Traditional methods for latent fingerprint (LFP) detection often suffer from insufficient contrast and background interference, limiting their effectiveness in forensic applications, particularly in complex environments. This study introduces an innovative approach that combines Fe 3+ -doped NaYF 4 :Yb, Er upconversion nanoparticles (UCNPs) with digital image processing technology. By optimizing the Fe 3+ doping concentration (15 % mmol) and synthesis temperature (220 °C), the red emission intensity at 655 nm was enhanced by 13.96 times compared to undoped samples.
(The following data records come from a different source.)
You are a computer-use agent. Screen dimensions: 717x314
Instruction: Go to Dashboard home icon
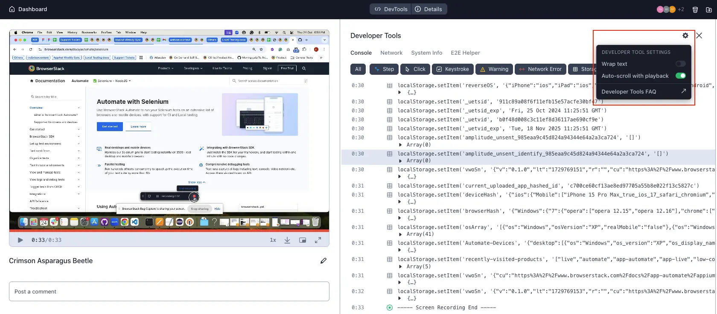12,9
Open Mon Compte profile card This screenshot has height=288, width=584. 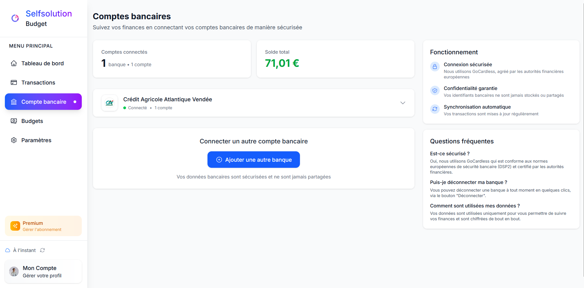tap(43, 272)
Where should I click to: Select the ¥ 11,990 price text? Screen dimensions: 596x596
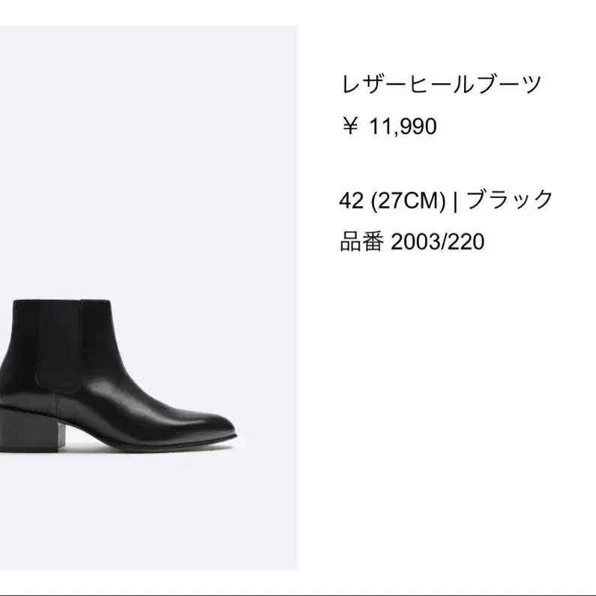point(389,127)
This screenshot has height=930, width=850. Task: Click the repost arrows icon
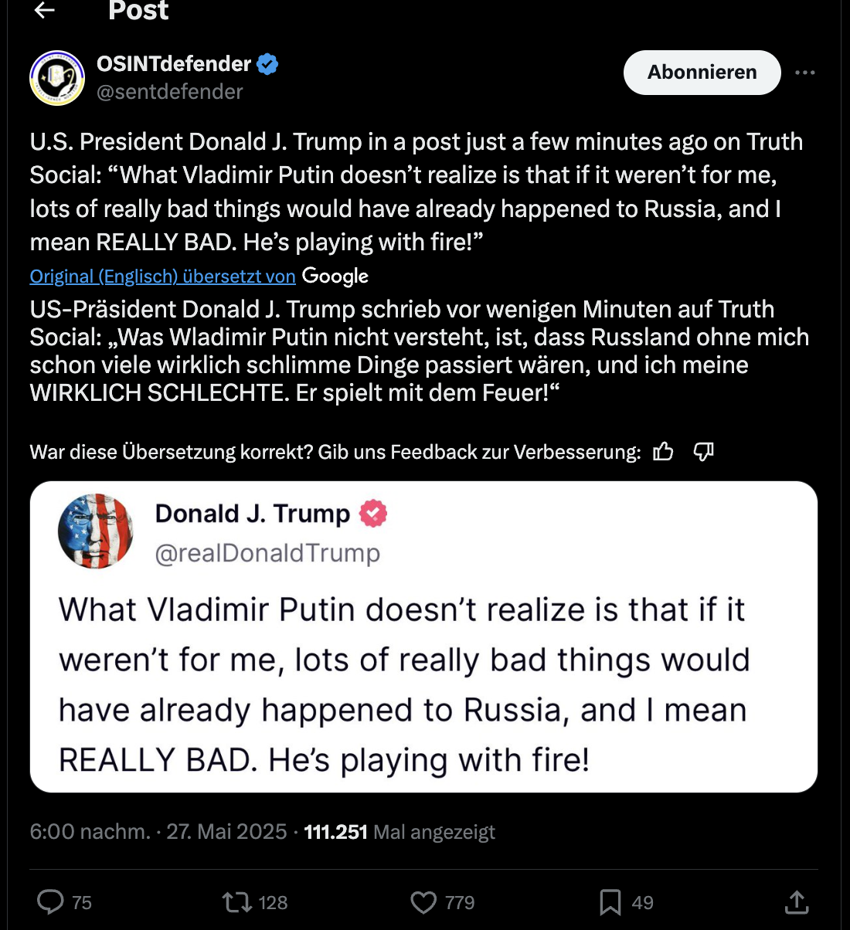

The amplified red emission originates from energy transfer of | 2 F 7/2 , 4 T 1g ⟩ (Yb 3+ -Fe 3+ dimer) to 4 F 9/2 (Er 3+ ) states, coupled with crystalline field symmetry distortion induced by Fe 3+ codoping. Dynamic studies of 4 S 3/2 and 4 F 9/2 states under 980 nm pulsed laser excitation, alongside diffuse reflectance analysis, corroborate the proposed upconversion mechanism. Additionally, The optimized UCNPs demonstrated high biocompatibility and stability, achieving LFP visualization with contrast ratios up to 85.03 % and structural similarity scores exceeding 91.58 % via MATLAB-based digital image processing, a significant improvement over conventional methods. This work establishes a robust, non-toxic LFP detection system with potential applications in forensic science.